Three.js Animation

Quick Start

import * as THREE from "three";

// Simple procedural animation const clock = new THREE.Clock();

function animate() { const delta = clock.getDelta(); const elapsed = clock.getElapsedTime();

mesh.rotation.y += delta; mesh.position.y = Math.sin(elapsed) * 0.5;

requestAnimationFrame(animate); renderer.render(scene, camera); } animate();

Animation System Overview

Three.js animation system has three main components:

• AnimationClip - Container for keyframe data

• AnimationMixer - Plays animations on a root object

• AnimationAction - Controls playback of a clip

AnimationClip

Stores keyframe animation data.

// Create animation clip const times = [0, 1, 2]; // Keyframe times (seconds) const values = [0, 1, 0]; // Values at each keyframe

const track = new THREE.NumberKeyframeTrack( ".position[y]", // Property path times, values, );

const clip = new THREE.AnimationClip("bounce", 2, [track]);

KeyframeTrack Types

// Number track (single value) new THREE.NumberKeyframeTrack(".opacity", times, [1, 0]); new THREE.NumberKeyframeTrack(".material.opacity", times, [1, 0]);

// Vector track (position, scale) new THREE.VectorKeyframeTrack(".position", times, [ 0, 0, 0, // t=0 1, 2, 0, // t=1 0, 0, 0, // t=2 ]);

// Quaternion track (rotation) const q1 = new THREE.Quaternion().setFromEuler(new THREE.Euler(0, 0, 0)); const q2 = new THREE.Quaternion().setFromEuler(new THREE.Euler(0, Math.PI, 0)); new THREE.QuaternionKeyframeTrack( ".quaternion", [0, 1], [q1.x, q1.y, q1.z, q1.w, q2.x, q2.y, q2.z, q2.w], );

// Color track new THREE.ColorKeyframeTrack(".material.color", times, [ 1, 0, 0, // red 0, 1, 0, // green 0, 0, 1, // blue ]);

// Boolean track new THREE.BooleanKeyframeTrack(".visible", [0, 0.5, 1], [true, false, true]);

// String track (for morph targets) new THREE.StringKeyframeTrack( ".morphTargetInfluences[smile]", [0, 1], ["0", "1"], );

Interpolation Modes

const track = new THREE.VectorKeyframeTrack(".position", times, values);

// Interpolation track.setInterpolation(THREE.InterpolateLinear); // Default track.setInterpolation(THREE.InterpolateSmooth); // Cubic spline track.setInterpolation(THREE.InterpolateDiscrete); // Step function

AnimationMixer

Plays animations on an object and its descendants.

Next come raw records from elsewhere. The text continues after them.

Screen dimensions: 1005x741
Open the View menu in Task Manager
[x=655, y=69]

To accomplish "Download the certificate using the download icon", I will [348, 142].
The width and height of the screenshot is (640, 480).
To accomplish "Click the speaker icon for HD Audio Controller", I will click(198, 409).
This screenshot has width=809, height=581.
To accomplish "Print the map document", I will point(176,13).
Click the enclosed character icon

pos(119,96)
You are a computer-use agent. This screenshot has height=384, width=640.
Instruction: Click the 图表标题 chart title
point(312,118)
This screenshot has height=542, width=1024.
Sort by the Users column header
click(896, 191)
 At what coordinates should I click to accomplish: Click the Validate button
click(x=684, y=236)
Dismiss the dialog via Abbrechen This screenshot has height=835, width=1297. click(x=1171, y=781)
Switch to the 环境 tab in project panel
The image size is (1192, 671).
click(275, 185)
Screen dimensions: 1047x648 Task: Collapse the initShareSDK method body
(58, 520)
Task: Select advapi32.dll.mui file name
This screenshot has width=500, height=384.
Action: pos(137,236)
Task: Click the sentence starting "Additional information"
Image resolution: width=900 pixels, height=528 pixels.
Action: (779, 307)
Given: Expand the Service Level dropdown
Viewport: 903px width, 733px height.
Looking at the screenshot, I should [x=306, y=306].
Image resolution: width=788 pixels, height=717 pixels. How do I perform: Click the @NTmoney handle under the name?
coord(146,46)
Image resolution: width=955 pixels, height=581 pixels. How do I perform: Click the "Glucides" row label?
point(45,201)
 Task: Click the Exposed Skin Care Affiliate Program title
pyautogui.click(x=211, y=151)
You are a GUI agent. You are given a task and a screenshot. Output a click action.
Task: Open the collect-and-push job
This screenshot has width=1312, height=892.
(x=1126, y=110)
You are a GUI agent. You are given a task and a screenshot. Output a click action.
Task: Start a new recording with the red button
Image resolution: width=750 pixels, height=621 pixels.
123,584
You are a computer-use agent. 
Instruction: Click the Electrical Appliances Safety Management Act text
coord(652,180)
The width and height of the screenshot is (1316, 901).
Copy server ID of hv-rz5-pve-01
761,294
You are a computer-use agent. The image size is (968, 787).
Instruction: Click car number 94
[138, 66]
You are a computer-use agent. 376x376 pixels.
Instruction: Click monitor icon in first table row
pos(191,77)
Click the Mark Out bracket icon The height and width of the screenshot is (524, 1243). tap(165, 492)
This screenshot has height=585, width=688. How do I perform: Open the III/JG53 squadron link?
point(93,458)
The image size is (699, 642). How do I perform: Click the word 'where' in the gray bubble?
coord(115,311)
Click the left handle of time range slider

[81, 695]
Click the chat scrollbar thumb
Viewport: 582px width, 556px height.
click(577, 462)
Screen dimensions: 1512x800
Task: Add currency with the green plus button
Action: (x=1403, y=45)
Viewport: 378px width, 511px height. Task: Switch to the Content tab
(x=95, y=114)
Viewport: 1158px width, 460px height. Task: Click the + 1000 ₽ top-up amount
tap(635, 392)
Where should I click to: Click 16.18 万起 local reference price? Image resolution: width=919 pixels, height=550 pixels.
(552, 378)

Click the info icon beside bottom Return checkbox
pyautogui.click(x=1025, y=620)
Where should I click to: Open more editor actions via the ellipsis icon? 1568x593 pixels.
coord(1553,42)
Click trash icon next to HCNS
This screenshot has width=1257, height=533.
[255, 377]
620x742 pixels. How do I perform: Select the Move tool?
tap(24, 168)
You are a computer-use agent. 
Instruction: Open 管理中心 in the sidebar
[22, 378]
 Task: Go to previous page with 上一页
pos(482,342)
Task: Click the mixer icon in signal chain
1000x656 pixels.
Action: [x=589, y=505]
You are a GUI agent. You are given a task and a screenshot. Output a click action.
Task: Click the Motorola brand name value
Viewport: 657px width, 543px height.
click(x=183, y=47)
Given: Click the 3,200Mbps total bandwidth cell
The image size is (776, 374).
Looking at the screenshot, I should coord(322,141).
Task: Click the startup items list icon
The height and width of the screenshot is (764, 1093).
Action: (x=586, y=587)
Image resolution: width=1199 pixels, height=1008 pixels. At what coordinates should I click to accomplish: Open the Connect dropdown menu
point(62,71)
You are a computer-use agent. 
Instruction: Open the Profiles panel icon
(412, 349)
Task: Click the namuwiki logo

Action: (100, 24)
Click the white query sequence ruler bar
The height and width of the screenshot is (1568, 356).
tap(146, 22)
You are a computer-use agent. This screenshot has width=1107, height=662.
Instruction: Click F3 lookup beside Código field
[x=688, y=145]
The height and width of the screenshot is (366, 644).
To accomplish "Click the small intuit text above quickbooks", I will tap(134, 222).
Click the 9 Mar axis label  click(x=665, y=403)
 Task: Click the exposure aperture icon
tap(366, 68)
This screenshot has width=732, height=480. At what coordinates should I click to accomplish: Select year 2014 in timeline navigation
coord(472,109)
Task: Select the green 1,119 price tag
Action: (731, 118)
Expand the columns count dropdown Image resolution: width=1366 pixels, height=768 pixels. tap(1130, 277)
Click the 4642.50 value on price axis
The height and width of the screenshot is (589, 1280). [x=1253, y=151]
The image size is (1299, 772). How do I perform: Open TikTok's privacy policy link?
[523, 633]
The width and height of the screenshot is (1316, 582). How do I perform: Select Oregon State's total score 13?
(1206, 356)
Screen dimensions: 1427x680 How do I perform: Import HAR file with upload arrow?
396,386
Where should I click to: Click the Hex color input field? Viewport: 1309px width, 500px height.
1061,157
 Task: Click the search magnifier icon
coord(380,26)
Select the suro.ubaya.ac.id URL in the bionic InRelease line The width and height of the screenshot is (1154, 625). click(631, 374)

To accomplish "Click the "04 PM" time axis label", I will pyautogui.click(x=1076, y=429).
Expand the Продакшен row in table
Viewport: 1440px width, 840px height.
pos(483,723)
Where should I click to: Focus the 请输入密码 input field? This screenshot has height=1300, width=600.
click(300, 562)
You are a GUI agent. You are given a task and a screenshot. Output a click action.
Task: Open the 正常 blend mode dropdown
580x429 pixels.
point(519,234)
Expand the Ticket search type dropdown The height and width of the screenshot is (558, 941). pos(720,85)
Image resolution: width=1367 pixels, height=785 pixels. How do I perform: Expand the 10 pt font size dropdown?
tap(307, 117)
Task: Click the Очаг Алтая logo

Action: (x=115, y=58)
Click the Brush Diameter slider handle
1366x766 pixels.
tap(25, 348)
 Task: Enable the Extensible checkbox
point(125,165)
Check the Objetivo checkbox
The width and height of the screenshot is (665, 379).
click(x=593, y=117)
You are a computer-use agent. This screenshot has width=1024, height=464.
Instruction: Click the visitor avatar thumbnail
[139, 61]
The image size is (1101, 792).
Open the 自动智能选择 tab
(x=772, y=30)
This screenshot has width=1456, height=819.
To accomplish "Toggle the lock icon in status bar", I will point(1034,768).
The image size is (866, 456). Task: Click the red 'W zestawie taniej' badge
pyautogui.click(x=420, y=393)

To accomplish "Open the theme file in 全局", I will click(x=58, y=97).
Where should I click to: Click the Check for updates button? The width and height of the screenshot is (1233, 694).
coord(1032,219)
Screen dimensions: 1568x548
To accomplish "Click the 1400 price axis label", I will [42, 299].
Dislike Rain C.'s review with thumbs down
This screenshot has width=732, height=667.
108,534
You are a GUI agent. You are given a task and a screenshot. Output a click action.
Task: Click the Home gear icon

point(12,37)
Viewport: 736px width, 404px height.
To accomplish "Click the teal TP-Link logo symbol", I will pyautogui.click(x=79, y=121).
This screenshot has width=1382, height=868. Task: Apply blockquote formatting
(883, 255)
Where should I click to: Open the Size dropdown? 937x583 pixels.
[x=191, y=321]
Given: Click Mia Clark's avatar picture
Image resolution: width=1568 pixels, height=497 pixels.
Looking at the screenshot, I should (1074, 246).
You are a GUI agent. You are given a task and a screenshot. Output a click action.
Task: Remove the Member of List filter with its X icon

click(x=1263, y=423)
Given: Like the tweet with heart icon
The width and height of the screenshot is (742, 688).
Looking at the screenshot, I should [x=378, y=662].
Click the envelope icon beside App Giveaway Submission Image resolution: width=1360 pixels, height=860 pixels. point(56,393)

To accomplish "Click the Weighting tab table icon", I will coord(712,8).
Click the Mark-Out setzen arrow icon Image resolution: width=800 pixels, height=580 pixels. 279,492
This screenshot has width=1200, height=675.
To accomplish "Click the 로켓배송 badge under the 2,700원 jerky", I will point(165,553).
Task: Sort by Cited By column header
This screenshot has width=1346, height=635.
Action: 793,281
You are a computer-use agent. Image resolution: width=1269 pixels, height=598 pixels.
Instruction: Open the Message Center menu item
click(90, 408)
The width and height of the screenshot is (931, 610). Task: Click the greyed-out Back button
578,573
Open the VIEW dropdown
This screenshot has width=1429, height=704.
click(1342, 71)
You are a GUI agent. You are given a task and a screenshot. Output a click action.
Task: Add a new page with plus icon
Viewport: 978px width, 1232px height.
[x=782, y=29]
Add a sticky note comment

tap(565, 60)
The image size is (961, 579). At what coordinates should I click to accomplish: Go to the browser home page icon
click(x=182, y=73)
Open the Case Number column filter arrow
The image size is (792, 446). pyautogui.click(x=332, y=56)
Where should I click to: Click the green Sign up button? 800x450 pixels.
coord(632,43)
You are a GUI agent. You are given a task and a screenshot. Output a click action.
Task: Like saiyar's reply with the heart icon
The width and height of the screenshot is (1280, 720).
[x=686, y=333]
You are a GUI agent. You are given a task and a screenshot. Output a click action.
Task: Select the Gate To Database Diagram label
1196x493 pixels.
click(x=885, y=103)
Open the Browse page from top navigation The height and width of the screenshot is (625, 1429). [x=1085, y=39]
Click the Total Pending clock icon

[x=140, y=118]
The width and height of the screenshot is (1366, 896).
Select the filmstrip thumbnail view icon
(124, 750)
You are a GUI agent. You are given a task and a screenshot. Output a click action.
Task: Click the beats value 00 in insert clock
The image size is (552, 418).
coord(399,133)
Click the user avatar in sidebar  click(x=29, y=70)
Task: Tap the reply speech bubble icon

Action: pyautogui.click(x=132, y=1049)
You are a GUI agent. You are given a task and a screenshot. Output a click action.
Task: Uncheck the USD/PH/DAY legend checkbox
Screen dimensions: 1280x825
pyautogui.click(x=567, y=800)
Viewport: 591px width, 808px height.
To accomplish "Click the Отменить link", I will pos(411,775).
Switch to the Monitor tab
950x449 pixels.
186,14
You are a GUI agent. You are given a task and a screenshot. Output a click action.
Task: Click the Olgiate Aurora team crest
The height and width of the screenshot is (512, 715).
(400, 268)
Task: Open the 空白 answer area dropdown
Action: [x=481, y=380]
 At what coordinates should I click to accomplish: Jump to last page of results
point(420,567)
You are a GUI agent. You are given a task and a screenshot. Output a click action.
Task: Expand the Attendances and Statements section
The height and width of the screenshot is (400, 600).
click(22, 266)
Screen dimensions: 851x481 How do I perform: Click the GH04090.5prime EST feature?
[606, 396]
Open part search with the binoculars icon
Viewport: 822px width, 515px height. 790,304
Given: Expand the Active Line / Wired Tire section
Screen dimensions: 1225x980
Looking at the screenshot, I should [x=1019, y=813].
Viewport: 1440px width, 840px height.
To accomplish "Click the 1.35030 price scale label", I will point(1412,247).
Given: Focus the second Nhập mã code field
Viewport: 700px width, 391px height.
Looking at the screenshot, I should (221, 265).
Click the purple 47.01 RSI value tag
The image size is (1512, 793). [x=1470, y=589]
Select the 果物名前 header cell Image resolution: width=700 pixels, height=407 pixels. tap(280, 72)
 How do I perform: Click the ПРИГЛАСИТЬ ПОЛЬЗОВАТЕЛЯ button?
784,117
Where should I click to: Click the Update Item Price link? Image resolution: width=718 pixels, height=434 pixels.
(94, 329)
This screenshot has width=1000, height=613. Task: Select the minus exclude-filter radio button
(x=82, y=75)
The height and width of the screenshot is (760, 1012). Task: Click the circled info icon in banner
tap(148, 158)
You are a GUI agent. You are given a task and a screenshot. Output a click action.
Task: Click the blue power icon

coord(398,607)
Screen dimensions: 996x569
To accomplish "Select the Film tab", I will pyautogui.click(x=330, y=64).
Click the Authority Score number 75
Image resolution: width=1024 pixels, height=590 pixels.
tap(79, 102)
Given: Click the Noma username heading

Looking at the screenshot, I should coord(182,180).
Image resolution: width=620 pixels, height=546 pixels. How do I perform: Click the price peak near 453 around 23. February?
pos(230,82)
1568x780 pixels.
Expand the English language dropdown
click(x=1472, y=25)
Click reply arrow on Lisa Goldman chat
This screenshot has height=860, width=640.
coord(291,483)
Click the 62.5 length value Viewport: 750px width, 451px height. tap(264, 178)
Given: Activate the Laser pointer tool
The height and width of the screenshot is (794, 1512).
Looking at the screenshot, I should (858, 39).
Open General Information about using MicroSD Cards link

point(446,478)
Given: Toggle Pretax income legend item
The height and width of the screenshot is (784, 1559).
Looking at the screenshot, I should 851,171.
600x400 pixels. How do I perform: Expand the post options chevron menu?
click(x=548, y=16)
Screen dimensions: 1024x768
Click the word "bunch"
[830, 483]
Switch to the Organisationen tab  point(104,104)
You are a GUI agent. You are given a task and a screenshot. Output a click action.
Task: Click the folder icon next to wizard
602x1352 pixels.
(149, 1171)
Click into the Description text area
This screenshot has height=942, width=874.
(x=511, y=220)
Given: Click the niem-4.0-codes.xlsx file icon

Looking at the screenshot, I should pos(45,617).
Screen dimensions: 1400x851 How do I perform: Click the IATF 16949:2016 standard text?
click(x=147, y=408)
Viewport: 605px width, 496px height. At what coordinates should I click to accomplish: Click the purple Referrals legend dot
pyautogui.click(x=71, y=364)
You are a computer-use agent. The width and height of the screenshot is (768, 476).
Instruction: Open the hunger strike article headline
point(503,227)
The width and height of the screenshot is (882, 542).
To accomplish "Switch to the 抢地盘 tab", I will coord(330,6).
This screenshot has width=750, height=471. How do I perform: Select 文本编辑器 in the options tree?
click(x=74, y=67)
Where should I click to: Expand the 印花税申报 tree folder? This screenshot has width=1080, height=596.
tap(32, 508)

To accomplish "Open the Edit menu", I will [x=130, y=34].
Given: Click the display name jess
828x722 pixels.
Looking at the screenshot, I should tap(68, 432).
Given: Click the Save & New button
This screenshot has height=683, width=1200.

const mixer = new THREE.AnimationMixer(model);

// Create action from clip const action = mixer.clipAction(clip); action.play();

// Update in animation loop function animate() { const delta = clock.getDelta(); mixer.update(delta); // Required!

requestAnimationFrame(animate); renderer.render(scene, camera); }

Mixer Events

mixer.addEventListener("finished", (e) => { console.log("Animation finished:", e.action.getClip().name); });

mixer.addEventListener("loop", (e) => { console.log("Animation looped:", e.action.getClip().name); });

AnimationAction

Controls playback of an animation clip.

const action = mixer.clipAction(clip);

// Playback control action.play(); action.stop(); action.reset(); action.halt(fadeOutDuration);

// Playback state action.isRunning(); action.isScheduled();

// Time control action.time = 0.5; // Current time action.timeScale = 1; // Playback speed (negative = reverse) action.paused = false;

// Weight (for blending) action.weight = 1; // 0-1, contribution to final pose action.setEffectiveWeight(1);

// Loop modes action.loop = THREE.LoopRepeat; // Default: loop forever action.loop = THREE.LoopOnce; // Play once and stop action.loop = THREE.LoopPingPong; // Alternate forward/backward action.repetitions = 3; // Number of loops (Infinity default)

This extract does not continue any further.